If money is so tight that you’re not sure you can even pay all of your essential bills every month, buy food first. Your money will go farther if you can cook — frozen dinners are handy, but a lot more expensive than making your own meals — but whatever; buy the food first. Screw the mortgage company and the phone company; you have to eat. If you don’t even have enough money for that, give serious thought to calling your parents and seeing if your old room is still available….

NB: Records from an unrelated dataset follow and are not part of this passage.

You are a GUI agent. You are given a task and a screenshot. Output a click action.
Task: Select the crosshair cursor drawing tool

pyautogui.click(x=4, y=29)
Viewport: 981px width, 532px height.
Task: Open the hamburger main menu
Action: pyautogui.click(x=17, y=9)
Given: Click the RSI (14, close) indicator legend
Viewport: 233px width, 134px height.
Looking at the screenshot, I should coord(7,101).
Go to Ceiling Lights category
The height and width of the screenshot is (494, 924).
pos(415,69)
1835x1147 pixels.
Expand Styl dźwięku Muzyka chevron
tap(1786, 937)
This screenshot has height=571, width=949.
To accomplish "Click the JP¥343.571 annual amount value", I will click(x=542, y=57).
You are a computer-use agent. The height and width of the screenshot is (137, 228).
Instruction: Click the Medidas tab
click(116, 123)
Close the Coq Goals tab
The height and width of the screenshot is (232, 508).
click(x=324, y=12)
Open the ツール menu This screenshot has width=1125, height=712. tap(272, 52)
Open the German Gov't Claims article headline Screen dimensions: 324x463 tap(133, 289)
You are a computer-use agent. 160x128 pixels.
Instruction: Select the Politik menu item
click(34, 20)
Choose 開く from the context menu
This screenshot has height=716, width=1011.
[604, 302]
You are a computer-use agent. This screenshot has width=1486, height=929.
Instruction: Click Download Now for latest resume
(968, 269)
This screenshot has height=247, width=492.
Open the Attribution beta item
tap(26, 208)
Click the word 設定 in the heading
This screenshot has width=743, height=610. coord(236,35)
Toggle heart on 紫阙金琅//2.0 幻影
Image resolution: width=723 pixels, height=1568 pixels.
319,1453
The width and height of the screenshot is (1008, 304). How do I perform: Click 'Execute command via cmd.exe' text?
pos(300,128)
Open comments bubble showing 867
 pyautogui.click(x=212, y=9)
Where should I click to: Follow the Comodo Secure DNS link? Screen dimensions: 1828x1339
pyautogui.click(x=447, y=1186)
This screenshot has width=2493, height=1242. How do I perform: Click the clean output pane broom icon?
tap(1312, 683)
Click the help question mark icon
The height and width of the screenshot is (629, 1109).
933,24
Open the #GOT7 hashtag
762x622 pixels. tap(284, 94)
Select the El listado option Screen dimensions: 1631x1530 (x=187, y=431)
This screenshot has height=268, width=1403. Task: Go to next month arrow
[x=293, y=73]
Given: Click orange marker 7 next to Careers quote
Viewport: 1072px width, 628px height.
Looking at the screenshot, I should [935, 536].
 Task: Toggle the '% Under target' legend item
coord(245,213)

After you’ve stocked the ‘fridge and pantry, pay your utility bills. You have to have electricity to live (quite literally in some cases; here in north Texas a number of people die every summer because they don’t have air-conditioning) and you’re going to have a hell of a time finding a new job without a phone. The water bill, if you have one, is no place to cut corners. You may be able to save a little here, by downgrading your phone and Internet service, for example, or being more careful about wasting electricity, but in general don’t mess with the utilities. Pay them if you have any money at all left after groceries.

Only after you’ve put food on the table and kept the lights and water on should you worry about paying the mortgage (or rent). Yes, you have to have a place to live, but the thing is, it takes a long time for the bank or landlord to throw you out of your home. It won’t make anyone happy, but you can run a month or two behind and still survive. Lack of food and water is much less tolerable.

If you have a car payment, you’ll have to use your judgement as to whether it should be prioritized above or below your housing. That will depend on how essential a vehicle is in your area and how quick you think the bank will be to repo it if you fall behind. I usually ranked the car payment as more important than the rent. Putting gas in the car and fixing it if it breaks is more important than making a payment. If you need a car it’s not going to do you any good just sitting in the driveway looking pretty.

Credit card and other debt payments are last of all the essential expenses. Bad things may happen if you don’t pay them, but you probably won’t be deprived of a place to live. (If you owe money to the certain people, of course, you may lose more than your home. Or certain other people may provide you with a place to live, but one you probably won’t like.) Try to make at least the minimum payment on your credit cards, and as you watch the balance pile up resolve to get rid of those credit card balances forever once the money starts flowing again.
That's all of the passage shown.